The 2024 Olympic artistic swimming team competition gets underway Monday, and for the first time since 2008, the United States is in the field. And not only that, the eight women representing the Stars and Stripes could realistically be in the mix for gold.
The competition begins with the technical routine, the first of three stages of the revamped team competition which includes, for the first time, an acrobatic routine in addition to the technical and free routines.
U.S. head coach Andrea Fuentes said she thinks the addition of the third phase will make the team competition more unpredictable than in years past.
“We’ve always been a little bit bored of how every competition we knew what was going to be the rank for years and this is the first period of time that artistic swimming has an unknown rank and everything can happen,” Fuentes, a four time Olympic medalist for Spain, said.
The addition of the artistic routine, which emphasizes airborne and platform elements, plays to Team USA’s strengths. At both the 2023 and 2024 World Championships, where medals are awarded for each routine, the United States finished on the acrobatic routine podium.
“We decided from the beginning to take high risk (difficulty), and we’re pretty proud of that because it has been opening the door to success since we have changed that,” Fuentes said.

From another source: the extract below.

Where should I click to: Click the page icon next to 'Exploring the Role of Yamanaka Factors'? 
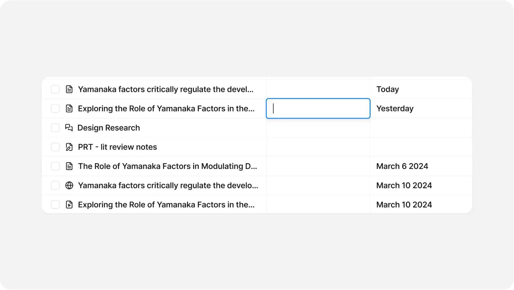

Artistic swimming at the Paris Games will also feature an overhauled scoring system designed to make the competition more objective.
The United States will perform as the seventh of 10 nations in the technical routine, to the tune of Michael Jackson’s “Smooth Criminal.”
The artistic swimming technical competition can be watched on Peacock and NBCOlympics.com beginning at 1:30 p.m. ET, and on E! at 2:00 p.m. ET.